-- start Selected passage --

Another of the king's chief men signified his agreement with this prudent argument, and went on to say: “Your Majesty, when we compare the present life of man on earth with that time of which we have no knowledge, it seems to me like the swift flight of a single sparrow through the banqueting-hall where you are sitting at dinner on a winter’s day with your thanes and counsellors. In the midst there is a comforting fire to warm the hall; outside, the storms of winter rain or snow are raging. This sparrow flies swiftly in through one door of the hall, and out through another. While he is inside, he is safe from the winter storms; but after a few moments of comfort, he vanishes from sight into the wintry world from which he came. Even so, man appears on earth for a little while; but of what went before this life or of what follows, we know nothing. Therefore, if this new teaching has brought any more certain knowledge, it seems only right that we should follow it.” The other elders and counsellors of the king, under God's guidance, gave similar advice.

Coifi then added that he wished to hear Paulinus' teaching about God in greater detail; and when, at the king's bidding, this had been given, he exclaimed: “I have long realized that there is nothing in our way of worship; for the more diligently I sought after truth in our religion, the less I found. I now publicly confess that this teaching clearly reveals truths that will afford us the blessings of hife, salvation, and eternal happiness. Therefore, Your Majesty, I submit that the temples and altars that we have dedicated to no advantage be immediately desecrated and burned.” In short, the king granted blessed Paulinus full permission to preach, renounced idolatry, and professed his acceptance of the Faith of Christ.

-- end Selected passage --
-- start Data section --

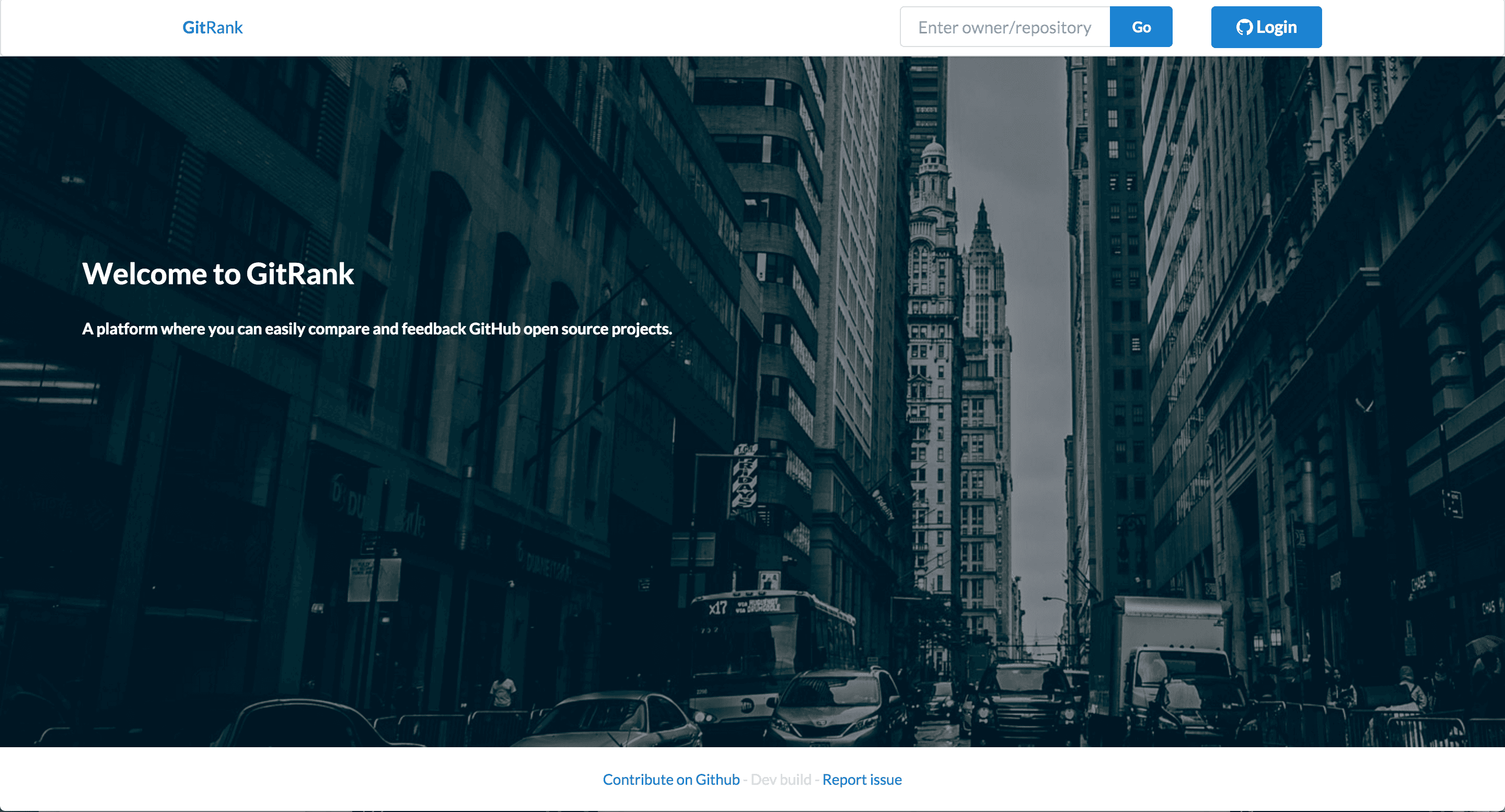Open the Report issue link

point(862,779)
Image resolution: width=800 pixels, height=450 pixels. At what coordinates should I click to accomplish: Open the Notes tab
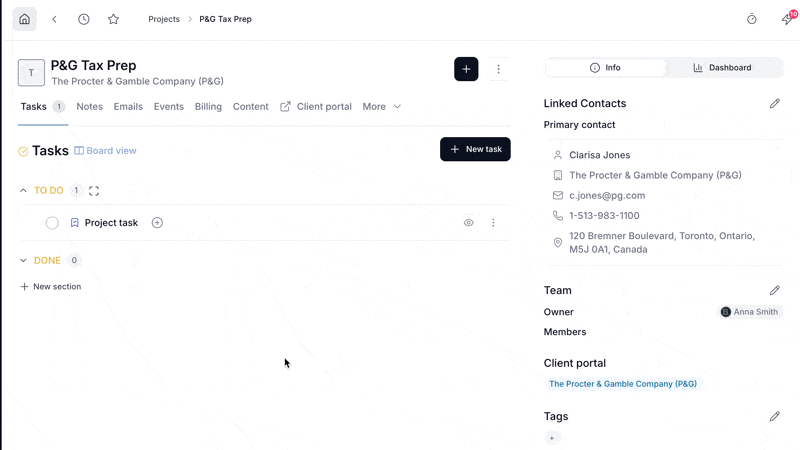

-- end Data section --

* [Goal of the exercise]: Write what comes next in the passage about the king's council and the sparrow, starting right after its final sentence.

* [Answer below]:
And when he asked the Chief Priest who should be the first to profane the altars and shrines of the idols, together with the enclosures that surrounded them, Coifi replied: “I will do this myself; for now that the true God has granted me knowledge, who more suitably than I can set a public example and destroy the idols that I worshipped in ignorance?” So he formally renounced his empty superstitions and asked the king to give him arms and a stallion - for hitherto it had not been lawful for the Chief Priest to carry arms or to ride anything but a mare - and, thus equipped, he set out to destroy the idols. Girded with a sword and with a spear in his hand, he mounted the king's stallion and rode up to the idols. When the crowd saw him, they thought he had gone mad; but without hesitation, as soon as he reached the temple, he cast into it the spear he carried and thus profaned it. Then, full of joy at this knowledge of the worship of the true God, he told his companions to set fire to the temple and its enclosure and destroy them. The site where these idols once stood is still shown, not far east of York, beyond the river Derwent, and is known today as Goodmanham. Here it was that the Chief Priest, inspired by the true God, desecrated and destroyed the altars that he had himself dedicated.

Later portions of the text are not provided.